Felice Israel, scholar of ancient Semitic languages

24/09/2021

Felice Israel, scholar of ancient Semitic languages

Felice Israel, former associate professor of Semitic philology at the Faculty of Arts of the University of Genoa, has passed away at the age of 70; for many of us he was a long-time friend. In 1973, perhaps the year before, he came from Trieste, his native city, where he now rests, to complete his studies at the University of Rome La Sapienza, under the guidance of Prof. J. Alberto Soggin. It was he who directed him to the Boarding School of the Waldensian Faculty, where he came to live. He graduated in 1976 with a thesis on the inscriptions of the ammonites. This work was the prelude to an incessant activity of research and publication on ancient Semitic languages: in addition to Ammonite, Moabite, Edomite, Aramaic, Phoenician, Paleo-Hebrew... His research was supported by prolonged periods of study abroad, for example in Paris, at the College de France and the École Pratique des Hautes Études or in London, at University College, and resulted in the establishment of a substantial personal library.

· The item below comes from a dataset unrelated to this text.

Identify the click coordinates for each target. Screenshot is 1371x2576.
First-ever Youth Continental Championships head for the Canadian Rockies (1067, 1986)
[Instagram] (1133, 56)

His interests, without abandoning the link with philology, linguistics and epigraphy, gradually opened up to historical-religious themes and to the history of the discipline, with studies, for example, on Georg Heinrich August Ewald, Graziadio Isaia Ascoli and Giorgio Levi della Vida.
From 1978 to 1984 he taught elementary Biblical Hebrew at the Waldensian Faculty of Theology, adding an advanced Hebrew course in 1980, which was optional at the time and is now compulsory in the second year of the degree course in theology. 
Until the end, Felice not only maintained, but cultivated, many of the ties he had established with our world, first and foremost with Professor Soggin, who was a constant point of reference for him, and not only on the scientific level, but also in the dialectic of positions... He never failed - at each of our meetings and in our frequent phone calls - to say: "How are things going in the faculty? Is there any news?" and to ask for news of people who were once his "comrades" or even students. For him, they were part of a time that he wanted to continually revive, soliciting their story, and of a world in which he had found himself at home and which now felt the emptiness of his presence.